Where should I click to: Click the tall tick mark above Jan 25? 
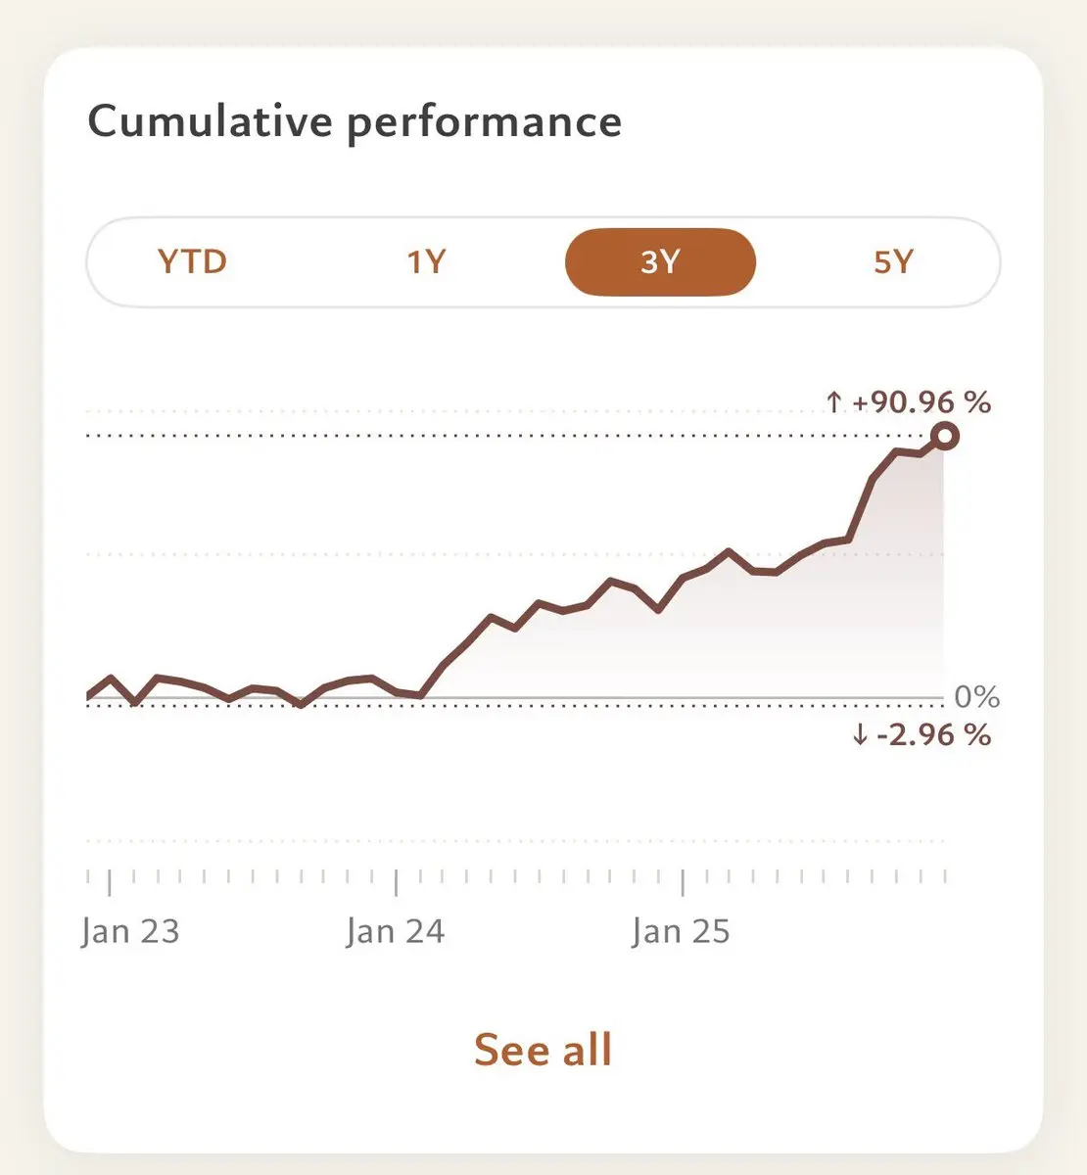click(683, 881)
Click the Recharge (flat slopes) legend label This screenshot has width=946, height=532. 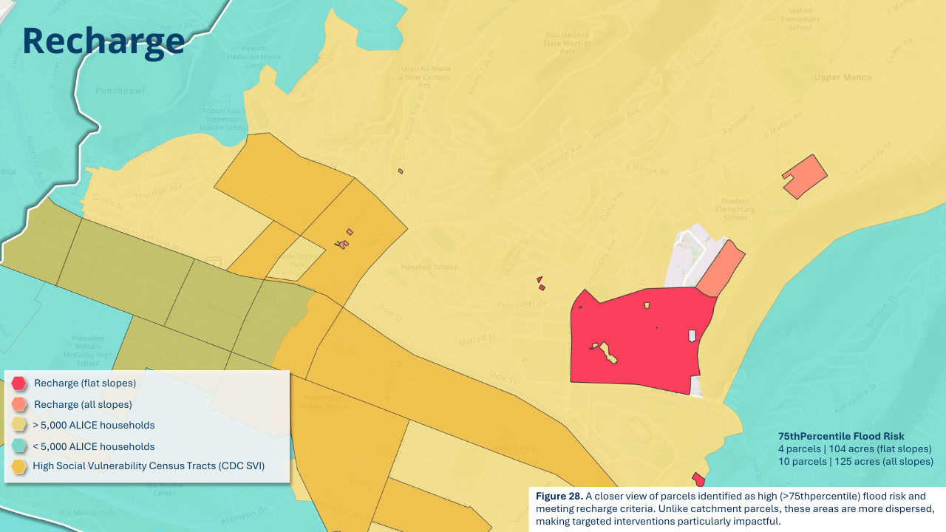[x=85, y=383]
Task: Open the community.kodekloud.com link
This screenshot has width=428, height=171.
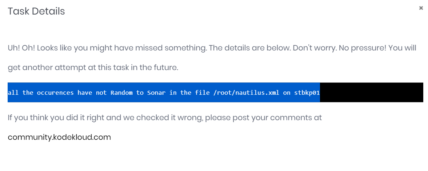Action: click(59, 137)
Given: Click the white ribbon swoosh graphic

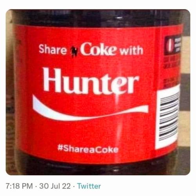Looking at the screenshot, I should (90, 109).
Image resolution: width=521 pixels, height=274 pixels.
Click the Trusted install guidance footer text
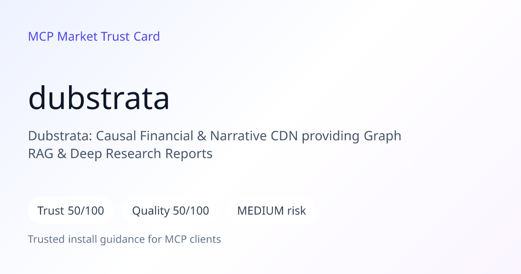click(x=125, y=239)
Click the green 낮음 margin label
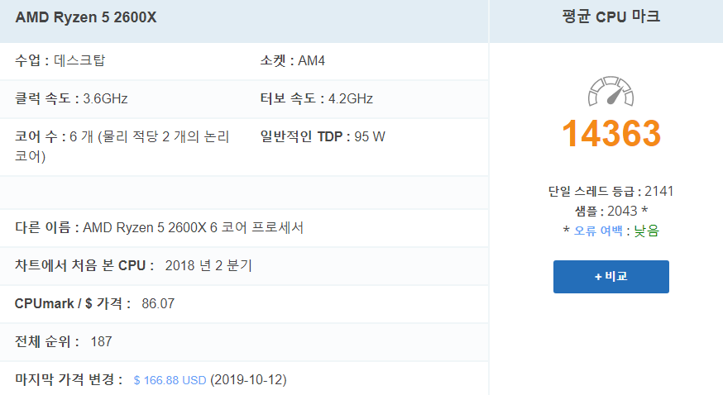 click(646, 231)
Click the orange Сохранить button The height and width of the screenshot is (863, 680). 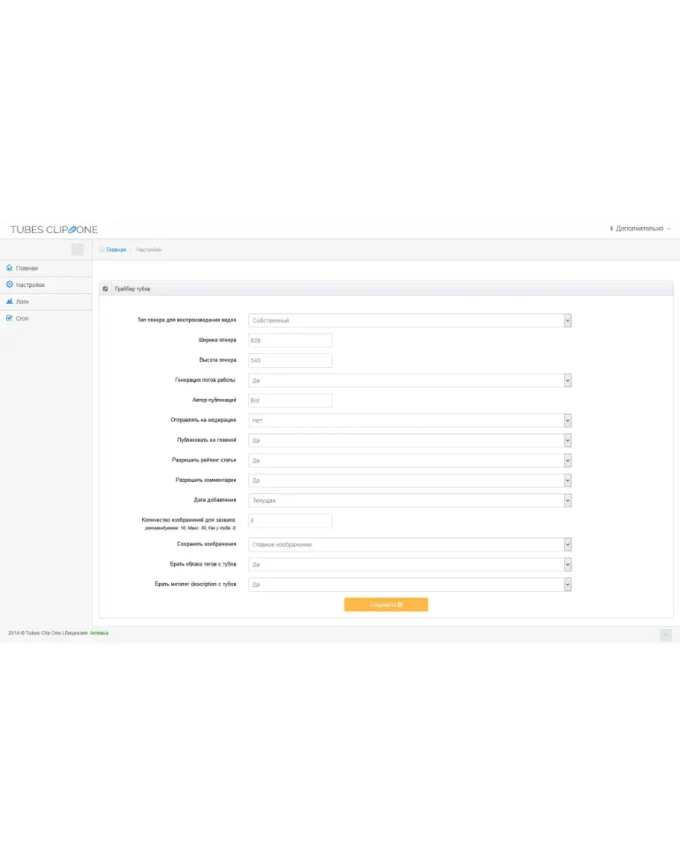(386, 604)
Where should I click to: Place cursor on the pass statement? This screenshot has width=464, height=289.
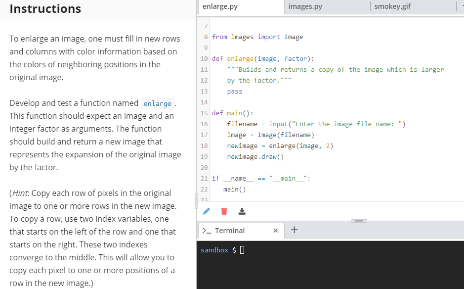(234, 91)
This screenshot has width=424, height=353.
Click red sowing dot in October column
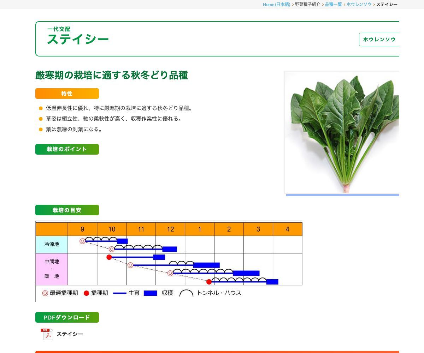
---+---
● **TASK TO CARRY OUT**
From the line containing "Where should I click to: Place" down to the last line of the data above, transcribe exactly those lines and no others; omit the pictures.

● **RESULT OF THIS TASK**
Where should I click to: Place cursor on the pass statement? This screenshot has width=464, height=289.
(234, 91)
This screenshot has width=424, height=353.
Click red sowing dot in October column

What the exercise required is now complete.